Horrocks and Crabtree came from lowly beginnings to complete ground-breaking work in Astronomy, hypothesising, testing and finally concluding that the Transit of Venus (when Venus crosses the sun and is thus visible from Earth) happened in pairs, 8 years apart, a fact previously missed by the great Astronomer Johannes Kepler. With dogged persistence Horrocks and Crabtree stuck to their telescopes and were rewarded by glimpses of the planet as it crossed the face of the sun on the 24th of November 1639. From that, they could calculate the size of the sun, the size of Venus and, most importantly, the distance of Earth from the Sun, the basis of all astronomical measurement.

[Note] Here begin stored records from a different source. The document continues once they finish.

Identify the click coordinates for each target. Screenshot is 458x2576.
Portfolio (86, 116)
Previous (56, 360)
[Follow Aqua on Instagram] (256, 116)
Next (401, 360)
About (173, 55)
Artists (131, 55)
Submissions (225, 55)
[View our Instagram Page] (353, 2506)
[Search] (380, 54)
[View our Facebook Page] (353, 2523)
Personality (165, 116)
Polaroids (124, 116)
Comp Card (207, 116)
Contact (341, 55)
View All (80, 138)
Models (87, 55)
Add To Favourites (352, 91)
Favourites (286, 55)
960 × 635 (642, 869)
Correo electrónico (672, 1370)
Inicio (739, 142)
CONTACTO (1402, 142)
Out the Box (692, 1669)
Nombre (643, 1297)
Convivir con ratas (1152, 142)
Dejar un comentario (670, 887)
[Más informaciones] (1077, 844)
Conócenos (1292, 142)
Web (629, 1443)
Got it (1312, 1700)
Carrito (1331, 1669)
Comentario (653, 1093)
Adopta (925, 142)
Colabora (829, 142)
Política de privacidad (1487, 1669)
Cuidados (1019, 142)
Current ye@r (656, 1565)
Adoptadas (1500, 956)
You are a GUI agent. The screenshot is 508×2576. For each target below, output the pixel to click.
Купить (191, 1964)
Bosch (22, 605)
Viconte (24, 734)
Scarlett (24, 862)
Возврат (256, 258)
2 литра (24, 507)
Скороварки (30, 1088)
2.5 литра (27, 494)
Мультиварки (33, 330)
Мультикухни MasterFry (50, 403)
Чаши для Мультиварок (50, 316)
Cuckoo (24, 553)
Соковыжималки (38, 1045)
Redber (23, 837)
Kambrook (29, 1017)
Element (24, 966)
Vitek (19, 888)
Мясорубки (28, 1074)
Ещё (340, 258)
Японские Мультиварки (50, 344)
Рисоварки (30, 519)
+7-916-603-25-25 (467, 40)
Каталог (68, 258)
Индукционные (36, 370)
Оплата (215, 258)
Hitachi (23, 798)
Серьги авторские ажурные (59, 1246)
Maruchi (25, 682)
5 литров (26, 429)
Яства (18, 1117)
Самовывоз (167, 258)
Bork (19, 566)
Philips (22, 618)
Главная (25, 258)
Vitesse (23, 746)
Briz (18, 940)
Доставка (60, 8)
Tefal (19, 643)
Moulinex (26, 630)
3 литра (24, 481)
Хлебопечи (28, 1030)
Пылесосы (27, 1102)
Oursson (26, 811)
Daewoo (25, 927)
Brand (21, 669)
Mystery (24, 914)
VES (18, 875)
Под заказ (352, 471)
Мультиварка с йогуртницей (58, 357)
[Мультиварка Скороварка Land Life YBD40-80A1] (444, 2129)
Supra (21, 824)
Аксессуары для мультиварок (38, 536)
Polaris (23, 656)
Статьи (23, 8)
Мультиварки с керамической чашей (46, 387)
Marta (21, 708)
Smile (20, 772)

Along with their amazing science, The Transit of Venus also looks at the work of Horrocks and Crabtree as it was set against the tumultuous political and social upheaval of the time, which finally culminated in the English Civil War. Tragedy struck when Horrocks died shortly after his discovery on January 3rd 1641. In the ensuing years of civil unrest, Crabtree also died in 1644, and the work of the two astronomers was forgotten and their papers all but destroyed.
“I found this play highly moving in its depiction of the relationship between the three main characters – in particular given the contrast between blind devotion to God and belief in the triumph of reason, as well as idealism versus expediency.”
There will be free tickets available for on the night for UCLan staff and students, others can pay on the door on the night.